# [Record set]

- - -

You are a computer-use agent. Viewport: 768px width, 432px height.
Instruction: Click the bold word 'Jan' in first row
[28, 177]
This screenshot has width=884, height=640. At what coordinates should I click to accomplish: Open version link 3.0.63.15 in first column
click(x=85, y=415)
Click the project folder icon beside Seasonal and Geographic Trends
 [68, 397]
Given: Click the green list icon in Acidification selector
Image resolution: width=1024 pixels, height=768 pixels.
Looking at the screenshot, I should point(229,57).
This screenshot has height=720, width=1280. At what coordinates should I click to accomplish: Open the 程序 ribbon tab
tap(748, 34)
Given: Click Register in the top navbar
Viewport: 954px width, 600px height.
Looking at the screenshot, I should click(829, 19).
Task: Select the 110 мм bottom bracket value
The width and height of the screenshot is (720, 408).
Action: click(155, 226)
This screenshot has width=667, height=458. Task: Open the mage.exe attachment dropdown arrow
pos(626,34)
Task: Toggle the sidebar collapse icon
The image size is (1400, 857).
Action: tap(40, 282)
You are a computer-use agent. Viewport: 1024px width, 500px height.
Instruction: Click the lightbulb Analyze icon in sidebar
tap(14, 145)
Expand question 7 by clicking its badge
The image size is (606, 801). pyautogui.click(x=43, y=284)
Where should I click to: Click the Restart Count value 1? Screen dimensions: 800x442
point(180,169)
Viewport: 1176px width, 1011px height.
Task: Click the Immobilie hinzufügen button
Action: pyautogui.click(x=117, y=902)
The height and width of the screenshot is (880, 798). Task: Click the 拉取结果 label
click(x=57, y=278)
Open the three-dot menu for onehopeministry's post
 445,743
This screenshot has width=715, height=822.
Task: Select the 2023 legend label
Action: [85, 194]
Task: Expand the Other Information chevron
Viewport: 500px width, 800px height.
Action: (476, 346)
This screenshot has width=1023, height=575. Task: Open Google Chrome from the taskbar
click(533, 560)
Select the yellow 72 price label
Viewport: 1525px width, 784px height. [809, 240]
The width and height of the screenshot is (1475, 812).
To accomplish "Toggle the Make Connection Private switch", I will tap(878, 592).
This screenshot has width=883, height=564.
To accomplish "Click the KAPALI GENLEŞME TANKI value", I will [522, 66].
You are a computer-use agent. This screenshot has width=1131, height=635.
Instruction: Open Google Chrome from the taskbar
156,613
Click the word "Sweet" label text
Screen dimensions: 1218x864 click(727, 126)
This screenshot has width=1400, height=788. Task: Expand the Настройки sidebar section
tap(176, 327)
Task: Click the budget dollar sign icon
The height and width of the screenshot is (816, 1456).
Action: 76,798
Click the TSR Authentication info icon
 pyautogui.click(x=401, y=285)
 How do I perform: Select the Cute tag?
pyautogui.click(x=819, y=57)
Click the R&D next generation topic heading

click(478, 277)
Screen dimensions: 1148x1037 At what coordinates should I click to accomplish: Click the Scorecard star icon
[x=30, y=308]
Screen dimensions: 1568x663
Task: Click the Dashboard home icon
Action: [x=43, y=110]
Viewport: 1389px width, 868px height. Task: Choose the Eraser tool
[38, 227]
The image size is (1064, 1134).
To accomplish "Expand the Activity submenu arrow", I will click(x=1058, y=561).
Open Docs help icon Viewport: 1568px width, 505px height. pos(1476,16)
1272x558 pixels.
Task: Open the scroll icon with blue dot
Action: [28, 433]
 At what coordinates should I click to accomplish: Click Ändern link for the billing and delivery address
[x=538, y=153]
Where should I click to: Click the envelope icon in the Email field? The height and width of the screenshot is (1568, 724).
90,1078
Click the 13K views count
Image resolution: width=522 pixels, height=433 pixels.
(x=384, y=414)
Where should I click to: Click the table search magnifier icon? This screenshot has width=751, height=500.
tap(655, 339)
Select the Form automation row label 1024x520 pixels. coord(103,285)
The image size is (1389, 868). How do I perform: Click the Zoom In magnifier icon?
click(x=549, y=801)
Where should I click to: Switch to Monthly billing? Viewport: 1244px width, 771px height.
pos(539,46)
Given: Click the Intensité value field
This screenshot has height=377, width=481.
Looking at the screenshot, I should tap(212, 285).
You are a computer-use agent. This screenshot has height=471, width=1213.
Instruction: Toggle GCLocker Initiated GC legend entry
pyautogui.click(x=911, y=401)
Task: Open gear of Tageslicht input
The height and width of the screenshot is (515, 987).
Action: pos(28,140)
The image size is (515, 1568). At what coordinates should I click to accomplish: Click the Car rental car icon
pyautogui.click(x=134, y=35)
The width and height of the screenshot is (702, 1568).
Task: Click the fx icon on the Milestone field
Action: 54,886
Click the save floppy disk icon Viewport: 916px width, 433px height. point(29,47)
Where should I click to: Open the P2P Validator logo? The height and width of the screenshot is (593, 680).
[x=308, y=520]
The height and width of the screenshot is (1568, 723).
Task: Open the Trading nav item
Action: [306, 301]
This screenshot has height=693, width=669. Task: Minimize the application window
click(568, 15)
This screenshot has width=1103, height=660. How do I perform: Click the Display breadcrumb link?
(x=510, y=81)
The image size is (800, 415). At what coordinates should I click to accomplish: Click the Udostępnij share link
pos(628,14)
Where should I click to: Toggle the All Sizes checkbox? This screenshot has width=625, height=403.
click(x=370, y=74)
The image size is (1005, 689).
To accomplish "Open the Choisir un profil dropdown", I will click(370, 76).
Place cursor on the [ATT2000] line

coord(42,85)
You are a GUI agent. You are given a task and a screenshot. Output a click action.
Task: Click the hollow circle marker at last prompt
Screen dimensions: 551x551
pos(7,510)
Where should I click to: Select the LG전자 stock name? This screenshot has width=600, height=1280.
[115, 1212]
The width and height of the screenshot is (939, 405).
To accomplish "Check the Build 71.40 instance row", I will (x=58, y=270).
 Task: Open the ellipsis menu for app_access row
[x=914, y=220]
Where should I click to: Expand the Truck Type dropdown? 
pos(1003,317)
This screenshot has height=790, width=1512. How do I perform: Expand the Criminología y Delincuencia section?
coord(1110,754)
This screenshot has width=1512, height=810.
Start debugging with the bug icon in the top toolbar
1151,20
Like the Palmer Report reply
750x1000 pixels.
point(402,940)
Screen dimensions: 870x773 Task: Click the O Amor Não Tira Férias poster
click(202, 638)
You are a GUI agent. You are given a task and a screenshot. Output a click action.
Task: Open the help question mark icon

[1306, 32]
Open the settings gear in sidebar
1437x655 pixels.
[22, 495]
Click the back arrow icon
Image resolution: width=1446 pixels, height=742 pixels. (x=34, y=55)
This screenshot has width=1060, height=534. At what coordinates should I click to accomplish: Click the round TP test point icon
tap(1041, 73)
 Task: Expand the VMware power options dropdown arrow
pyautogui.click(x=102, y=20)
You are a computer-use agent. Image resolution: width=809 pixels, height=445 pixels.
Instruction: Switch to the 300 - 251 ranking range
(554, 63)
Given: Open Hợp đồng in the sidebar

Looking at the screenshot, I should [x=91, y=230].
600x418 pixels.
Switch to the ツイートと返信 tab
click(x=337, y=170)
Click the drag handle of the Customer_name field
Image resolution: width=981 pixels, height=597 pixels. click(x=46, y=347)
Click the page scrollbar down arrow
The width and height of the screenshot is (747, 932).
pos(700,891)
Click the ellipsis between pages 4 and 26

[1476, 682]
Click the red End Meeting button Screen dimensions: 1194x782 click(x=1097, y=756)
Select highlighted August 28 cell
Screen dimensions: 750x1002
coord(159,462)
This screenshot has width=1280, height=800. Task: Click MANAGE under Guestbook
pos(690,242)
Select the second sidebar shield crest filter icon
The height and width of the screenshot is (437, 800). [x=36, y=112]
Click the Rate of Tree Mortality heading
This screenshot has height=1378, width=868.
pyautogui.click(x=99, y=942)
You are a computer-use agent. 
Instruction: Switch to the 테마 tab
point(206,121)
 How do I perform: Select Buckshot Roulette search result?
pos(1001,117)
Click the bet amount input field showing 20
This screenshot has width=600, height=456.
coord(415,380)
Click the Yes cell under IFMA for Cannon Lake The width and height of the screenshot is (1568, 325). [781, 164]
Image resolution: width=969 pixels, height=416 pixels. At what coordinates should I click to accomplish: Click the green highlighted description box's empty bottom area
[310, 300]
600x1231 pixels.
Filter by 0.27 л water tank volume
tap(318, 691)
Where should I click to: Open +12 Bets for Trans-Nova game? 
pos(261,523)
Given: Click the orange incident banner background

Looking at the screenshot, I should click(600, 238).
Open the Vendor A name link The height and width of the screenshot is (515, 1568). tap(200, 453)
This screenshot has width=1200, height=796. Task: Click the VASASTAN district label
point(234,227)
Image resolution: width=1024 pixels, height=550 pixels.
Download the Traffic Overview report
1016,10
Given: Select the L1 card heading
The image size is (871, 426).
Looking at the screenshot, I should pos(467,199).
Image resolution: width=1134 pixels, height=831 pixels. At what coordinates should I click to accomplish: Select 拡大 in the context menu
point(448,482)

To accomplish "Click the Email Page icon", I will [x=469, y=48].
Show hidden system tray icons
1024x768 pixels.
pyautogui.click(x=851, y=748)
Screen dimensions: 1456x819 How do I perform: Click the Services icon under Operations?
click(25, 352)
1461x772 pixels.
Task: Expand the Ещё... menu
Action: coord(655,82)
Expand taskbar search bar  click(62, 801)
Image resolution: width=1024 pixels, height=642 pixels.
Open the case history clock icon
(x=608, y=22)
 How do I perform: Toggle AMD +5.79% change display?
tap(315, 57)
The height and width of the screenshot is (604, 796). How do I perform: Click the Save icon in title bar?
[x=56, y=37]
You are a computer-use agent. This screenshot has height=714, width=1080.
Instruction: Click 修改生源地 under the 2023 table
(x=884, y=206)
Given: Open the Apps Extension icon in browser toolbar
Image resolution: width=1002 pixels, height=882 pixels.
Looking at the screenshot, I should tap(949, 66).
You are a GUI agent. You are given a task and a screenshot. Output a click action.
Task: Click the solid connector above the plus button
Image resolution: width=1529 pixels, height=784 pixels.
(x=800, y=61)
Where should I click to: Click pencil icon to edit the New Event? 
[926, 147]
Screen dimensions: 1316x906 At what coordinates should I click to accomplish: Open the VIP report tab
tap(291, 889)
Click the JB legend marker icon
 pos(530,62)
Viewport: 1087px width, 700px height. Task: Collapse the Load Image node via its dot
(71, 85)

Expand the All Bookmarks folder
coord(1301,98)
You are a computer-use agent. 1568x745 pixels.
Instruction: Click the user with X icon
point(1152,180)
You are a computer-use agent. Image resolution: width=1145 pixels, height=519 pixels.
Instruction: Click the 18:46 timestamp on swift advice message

- - -

# [Problem to solve]
Every line of the listing that includes the word "gear" forms the answer.

# [Output below]
Task: Open gear of Tageslicht input
Open the settings gear in sidebar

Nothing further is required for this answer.